**YOUR GOAL**
Every record below should be repeated exactly. Omit the pictures.

**SUPPLIED DATA**
*** Block opens ***

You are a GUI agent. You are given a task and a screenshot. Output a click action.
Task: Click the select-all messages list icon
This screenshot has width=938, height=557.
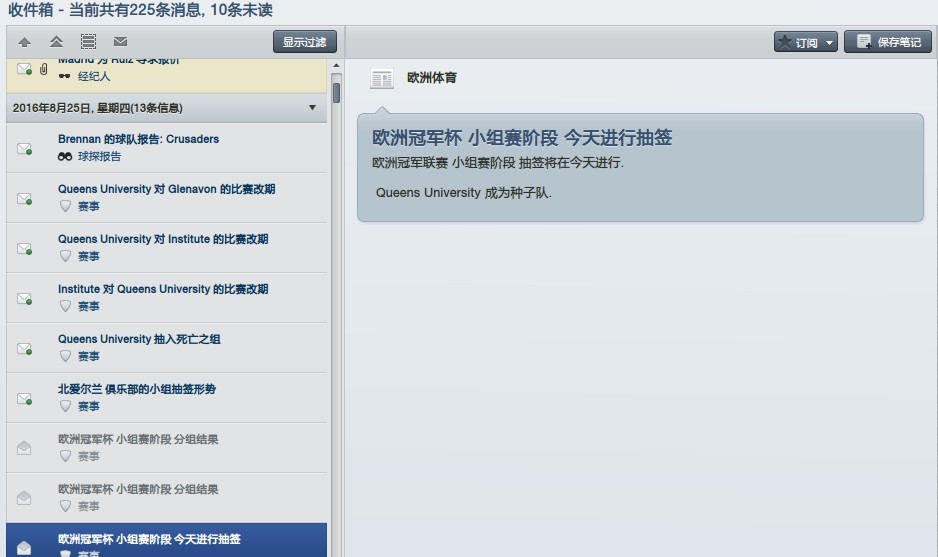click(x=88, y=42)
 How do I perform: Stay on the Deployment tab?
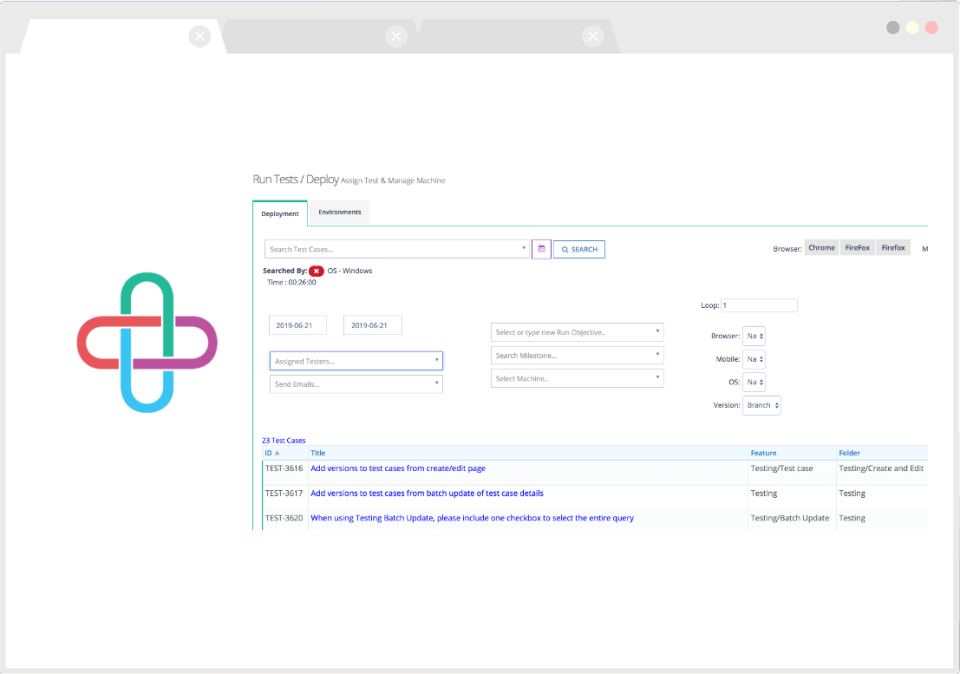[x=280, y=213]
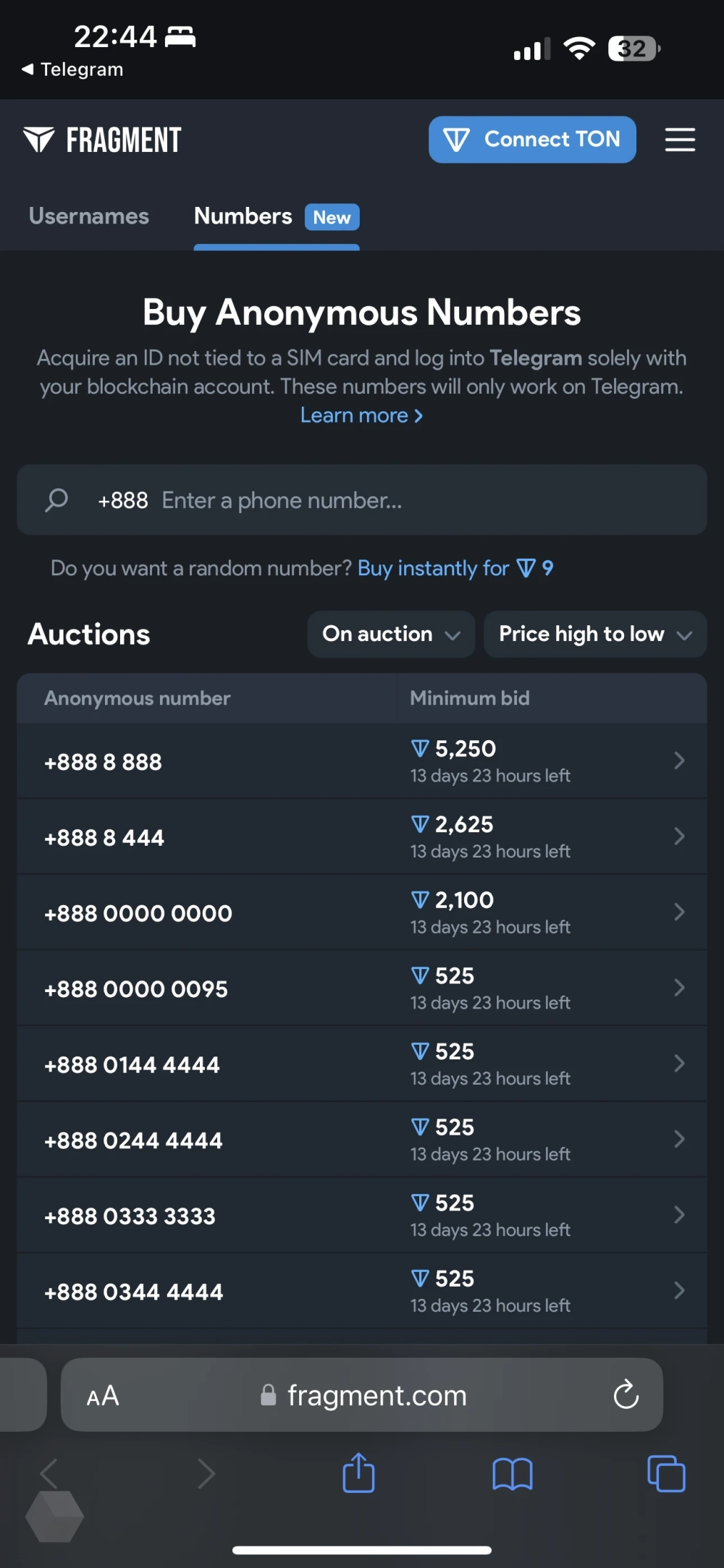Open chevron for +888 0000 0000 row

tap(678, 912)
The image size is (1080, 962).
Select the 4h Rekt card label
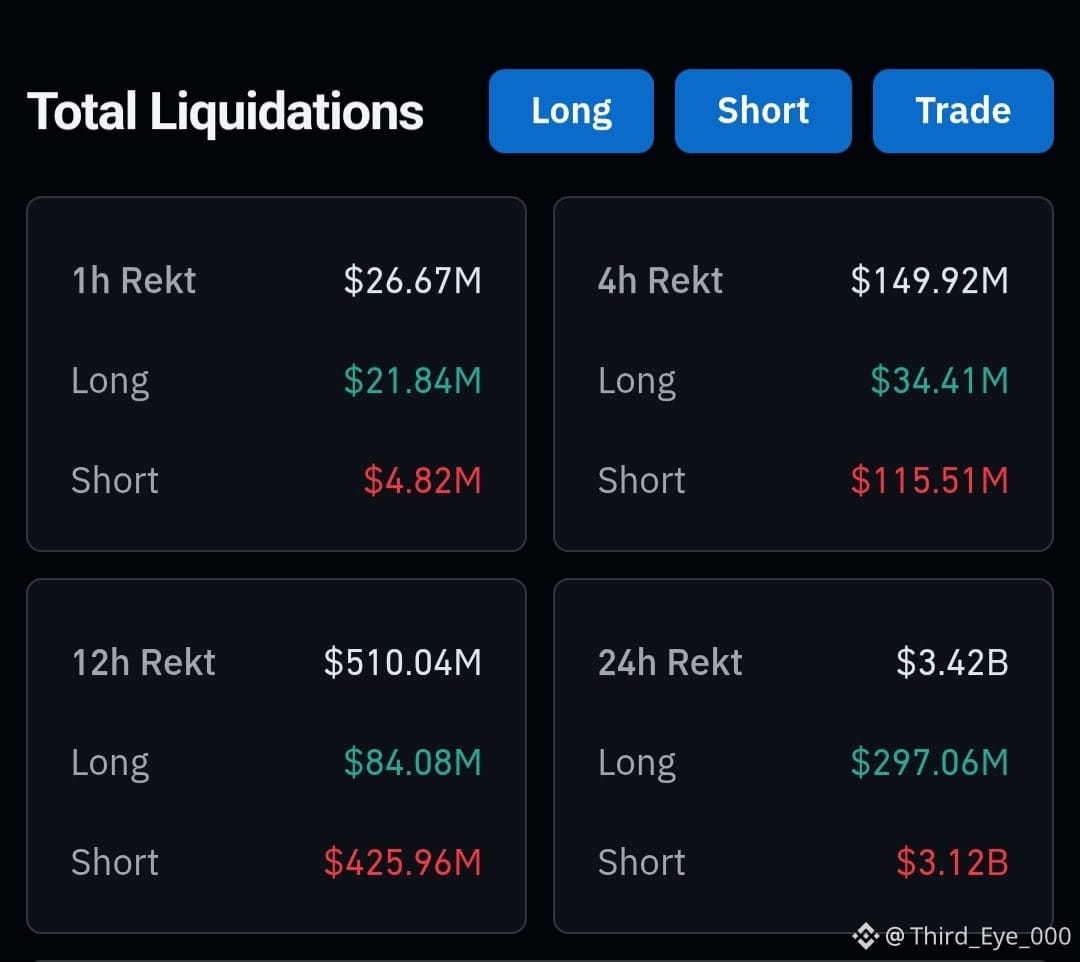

*** Block closes ***

**OUTPUT FOR THIS EXERCISE**
You are a GUI agent. You are given a task and a screenshot. Output a click action.
Task: Click the select-all messages list icon
This screenshot has width=938, height=557.
click(x=88, y=42)
 How do I perform: Stay on the Deployment tab?
[x=280, y=213]
Open chevron for +888 0000 0000 row

tap(678, 912)
The image size is (1080, 962).
Select the 4h Rekt card label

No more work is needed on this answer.